Westburg made his professional debut in 2021 with the Delmarva Shorebirds of the Low-A East. On June 1, he was promoted to the Aberdeen IronBirds of the High-A East. In mid-August, he was promoted to the Bowie Baysox of the Double-A Northeast. Over 112 games between the three affiliates, Westburg slashed .285/.389/.479 with 15 home runs, 79 RBI, 17 stolen bases, and 27 doubles. He returned to Bowie to begin the 2022 season. After batting .247 with nine home runs and 32 RBI over 47 games, Westburg was promoted to the Norfolk Tides of the Triple-A International League in early June. Over 91 games with Norfolk to end the season, he batted .273 with 18 home runs and 74 RBI. To open the 2023 season, he returned to Norfolk. In 67 games for Norfolk, Westburg hit .295/.372/.567 with 18 home runs and 54 RBI.

===Major leagues===
Westburg was selected to the 40-man roster and promoted to the major leagues for the first time on June 26, 2023. He drew a walk in the rain and scored a run in the second inning, drove in a run with a fielder's choice in the third and hit a one-out single in the fifth in his first three plate appearances as the starting second baseman in his MLB debut that night in as the Orioles defeated the Cincinnati Reds at Camden Yards by a score of 10-3. Westburg hit his first major league home run on July 24 off Philadelphia Phillies starter Cristopher Sanchez at Citizens Bank Park. He played the remainder of the season with the Orioles following his promotion, and hit .260 with three home runs and 23 RBI across 68 games.

Westburg began the 2024 season in the Orioles' opening day lineup as the designated hitter against the Los Angeles Angels, and recorded an RBI single. On April 1, 2024, he hit a two-run walk off home run against the Kansas City Royals, sealing a 6-4 Orioles win. It was his first walk-off of any kind in MLB, and Westburg additionally stated he had never walked off a game at any level of baseball before. The following month, he would record his second walk-off hit in a May 11 game against the Arizona Diamondbacks.
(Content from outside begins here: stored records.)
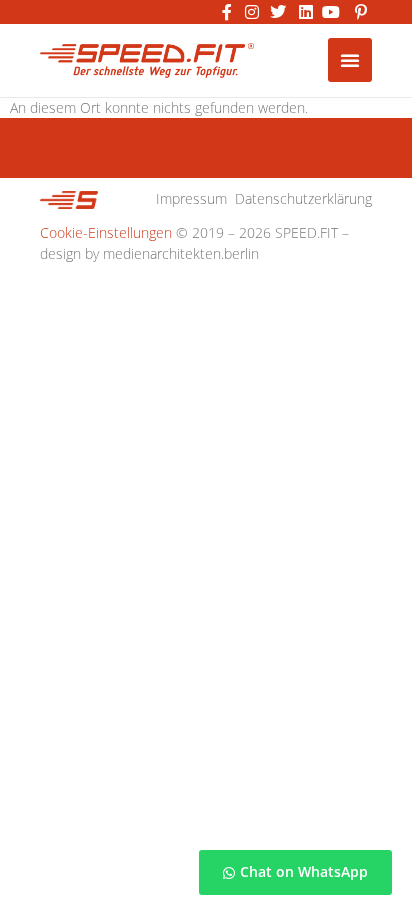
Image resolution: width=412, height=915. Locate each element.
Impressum (191, 198)
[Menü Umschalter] (350, 60)
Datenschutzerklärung (303, 198)
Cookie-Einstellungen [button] (106, 232)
In the bottom of the 11th inning, Westburg hit a single on the first pitch of his at bat to score the runner from second base and end an extra-innings game with a 5-4 win. He also recorded a career high four hits in the same game, going 4-for-5 at the plate. Westburg enjoyed a successful first half of 2024 and was named to the 2024 Major League Baseball All-Star Game. He entered the All-Star break hitting .271/.318/.496, with 15 home runs and 50 RBI. He went on the injured list after sustaining a fracture in his right hand when he was hit by a Yerry Rodríguez pitch in the fifth inning of a 10-4 home win over the Toronto Blue Jays on July 31. He missed nearly two months before he was activated on September 22. Westburg played in a total of 107 games for Baltimore and batted .264 with 18 home runs and 63 RBI.

Westburg returned as Baltimore's starting third baseman in 2025, while also spending time at second base and as a designated hitter. He set an MLB career-best five RBI in an Orioles' 12-0 away win over the Houston Astros on August 17, 2025. He missed time during the season due to a hamstring strain and an ankle sprain. Westburg made 85 appearances for Baltimore during the regular season and slashed .265/.313/.457 with 17 home runs and 41 RBI.

On February 20, 2026, Westburg was diagnosed with a partial tear of the ulnar collateral ligament in his right elbow; he later received a platelet-rich plasma injection to help address the malady. He was transferred to the 60-day injured list on April 1. On May 15, it was announced that Westburg would undergo elbow surgery to repair his partially torn UCL, ending his season without appearing in a game.